The whole answer is the data below, retyped exactly.

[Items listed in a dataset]
******************************

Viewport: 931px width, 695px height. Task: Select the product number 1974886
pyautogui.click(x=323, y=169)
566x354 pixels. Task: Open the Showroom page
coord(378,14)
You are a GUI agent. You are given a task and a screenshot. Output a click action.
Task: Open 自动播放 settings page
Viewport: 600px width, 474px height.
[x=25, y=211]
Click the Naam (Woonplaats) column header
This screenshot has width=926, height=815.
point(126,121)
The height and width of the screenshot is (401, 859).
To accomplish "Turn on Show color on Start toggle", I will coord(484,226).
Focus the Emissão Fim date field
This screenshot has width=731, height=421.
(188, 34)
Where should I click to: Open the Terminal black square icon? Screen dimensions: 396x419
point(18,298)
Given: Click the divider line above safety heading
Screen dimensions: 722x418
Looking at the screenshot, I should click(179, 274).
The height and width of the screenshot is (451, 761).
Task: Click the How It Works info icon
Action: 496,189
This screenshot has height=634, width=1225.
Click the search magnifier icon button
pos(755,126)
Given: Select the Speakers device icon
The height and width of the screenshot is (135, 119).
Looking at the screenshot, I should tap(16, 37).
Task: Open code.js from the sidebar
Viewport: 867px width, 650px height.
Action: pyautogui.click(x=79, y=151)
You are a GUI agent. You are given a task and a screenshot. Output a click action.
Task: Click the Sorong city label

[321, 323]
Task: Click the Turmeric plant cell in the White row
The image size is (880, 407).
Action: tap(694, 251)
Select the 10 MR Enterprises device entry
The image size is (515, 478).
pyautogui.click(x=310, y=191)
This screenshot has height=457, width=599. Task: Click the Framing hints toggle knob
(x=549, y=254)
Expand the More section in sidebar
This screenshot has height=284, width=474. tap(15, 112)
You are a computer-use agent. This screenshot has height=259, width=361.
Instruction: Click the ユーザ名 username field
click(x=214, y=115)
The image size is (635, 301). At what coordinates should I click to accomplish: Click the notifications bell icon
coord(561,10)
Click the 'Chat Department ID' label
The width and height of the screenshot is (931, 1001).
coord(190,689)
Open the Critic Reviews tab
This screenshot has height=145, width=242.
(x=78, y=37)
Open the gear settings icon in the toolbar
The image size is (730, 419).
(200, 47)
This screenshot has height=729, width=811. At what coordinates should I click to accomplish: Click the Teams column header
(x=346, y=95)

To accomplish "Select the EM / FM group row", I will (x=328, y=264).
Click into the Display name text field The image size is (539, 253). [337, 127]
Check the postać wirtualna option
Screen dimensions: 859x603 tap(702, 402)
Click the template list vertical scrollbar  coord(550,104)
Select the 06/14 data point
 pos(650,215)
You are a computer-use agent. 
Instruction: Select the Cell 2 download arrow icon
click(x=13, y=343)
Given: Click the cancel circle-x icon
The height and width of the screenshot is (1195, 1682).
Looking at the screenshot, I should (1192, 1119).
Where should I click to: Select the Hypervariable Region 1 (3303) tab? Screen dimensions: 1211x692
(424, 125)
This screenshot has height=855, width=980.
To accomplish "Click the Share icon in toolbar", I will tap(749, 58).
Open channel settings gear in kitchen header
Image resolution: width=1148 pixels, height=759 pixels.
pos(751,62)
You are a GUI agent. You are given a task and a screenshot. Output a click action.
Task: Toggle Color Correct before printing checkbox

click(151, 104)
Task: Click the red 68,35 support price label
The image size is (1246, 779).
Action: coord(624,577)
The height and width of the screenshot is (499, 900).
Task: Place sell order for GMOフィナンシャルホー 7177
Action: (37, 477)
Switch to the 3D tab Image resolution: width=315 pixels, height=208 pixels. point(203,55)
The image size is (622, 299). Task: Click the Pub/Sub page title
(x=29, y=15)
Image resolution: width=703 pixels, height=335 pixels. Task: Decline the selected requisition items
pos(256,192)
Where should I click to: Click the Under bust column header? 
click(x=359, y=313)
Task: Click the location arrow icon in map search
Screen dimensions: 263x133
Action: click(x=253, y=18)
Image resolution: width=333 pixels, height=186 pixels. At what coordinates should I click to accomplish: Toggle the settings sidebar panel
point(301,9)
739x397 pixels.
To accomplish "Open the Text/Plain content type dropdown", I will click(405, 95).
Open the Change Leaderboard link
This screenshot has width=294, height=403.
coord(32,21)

******************************

▸ **Solution to the problem**:
Viewport: 931px width, 695px height. Task: Select the product number 1974886
pyautogui.click(x=323, y=169)
566x354 pixels. Task: Open the Showroom page
coord(378,14)
You are a GUI agent. You are given a task and a screenshot. Output a click action.
Task: Open 自动播放 settings page
Viewport: 600px width, 474px height.
[x=25, y=211]
Click the Naam (Woonplaats) column header
This screenshot has width=926, height=815.
point(126,121)
The height and width of the screenshot is (401, 859).
To accomplish "Turn on Show color on Start toggle", I will coord(484,226).
Focus the Emissão Fim date field
This screenshot has width=731, height=421.
(188, 34)
Where should I click to: Open the Terminal black square icon? Screen dimensions: 396x419
point(18,298)
Given: Click the divider line above safety heading
Screen dimensions: 722x418
Looking at the screenshot, I should click(179, 274).
The height and width of the screenshot is (451, 761).
Task: Click the How It Works info icon
Action: 496,189
This screenshot has height=634, width=1225.
Click the search magnifier icon button
pos(755,126)
Given: Select the Speakers device icon
The height and width of the screenshot is (135, 119).
Looking at the screenshot, I should tap(16, 37).
Task: Open code.js from the sidebar
Viewport: 867px width, 650px height.
Action: pyautogui.click(x=79, y=151)
You are a GUI agent. You are given a task and a screenshot. Output a click action.
Task: Click the Sorong city label

[321, 323]
Task: Click the Turmeric plant cell in the White row
The image size is (880, 407).
Action: tap(694, 251)
Select the 10 MR Enterprises device entry
The image size is (515, 478).
pyautogui.click(x=310, y=191)
This screenshot has height=457, width=599. Task: Click the Framing hints toggle knob
(x=549, y=254)
Expand the More section in sidebar
This screenshot has height=284, width=474. tap(15, 112)
You are a computer-use agent. This screenshot has height=259, width=361.
Instruction: Click the ユーザ名 username field
click(x=214, y=115)
The image size is (635, 301). At what coordinates should I click to accomplish: Click the notifications bell icon
coord(561,10)
Click the 'Chat Department ID' label
The width and height of the screenshot is (931, 1001).
coord(190,689)
Open the Critic Reviews tab
This screenshot has height=145, width=242.
(x=78, y=37)
Open the gear settings icon in the toolbar
The image size is (730, 419).
(200, 47)
This screenshot has height=729, width=811. At what coordinates should I click to accomplish: Click the Teams column header
(x=346, y=95)

To accomplish "Select the EM / FM group row", I will (x=328, y=264).
Click into the Display name text field The image size is (539, 253). [337, 127]
Check the postać wirtualna option
Screen dimensions: 859x603 tap(702, 402)
Click the template list vertical scrollbar  coord(550,104)
Select the 06/14 data point
 pos(650,215)
You are a computer-use agent. 
Instruction: Select the Cell 2 download arrow icon
click(x=13, y=343)
Given: Click the cancel circle-x icon
The height and width of the screenshot is (1195, 1682).
Looking at the screenshot, I should (1192, 1119).
Where should I click to: Select the Hypervariable Region 1 (3303) tab? Screen dimensions: 1211x692
(424, 125)
This screenshot has height=855, width=980.
To accomplish "Click the Share icon in toolbar", I will tap(749, 58).
Open channel settings gear in kitchen header
Image resolution: width=1148 pixels, height=759 pixels.
pos(751,62)
You are a GUI agent. You are given a task and a screenshot. Output a click action.
Task: Toggle Color Correct before printing checkbox

click(151, 104)
Task: Click the red 68,35 support price label
The image size is (1246, 779).
Action: coord(624,577)
The height and width of the screenshot is (499, 900).
Task: Place sell order for GMOフィナンシャルホー 7177
Action: (37, 477)
Switch to the 3D tab Image resolution: width=315 pixels, height=208 pixels. point(203,55)
The image size is (622, 299). Task: Click the Pub/Sub page title
(x=29, y=15)
Image resolution: width=703 pixels, height=335 pixels. Task: Decline the selected requisition items
pos(256,192)
Where should I click to: Click the Under bust column header? 
click(x=359, y=313)
Task: Click the location arrow icon in map search
Screen dimensions: 263x133
Action: click(x=253, y=18)
Image resolution: width=333 pixels, height=186 pixels. At what coordinates should I click to accomplish: Toggle the settings sidebar panel
point(301,9)
739x397 pixels.
To accomplish "Open the Text/Plain content type dropdown", I will click(405, 95).
Open the Change Leaderboard link
This screenshot has width=294, height=403.
coord(32,21)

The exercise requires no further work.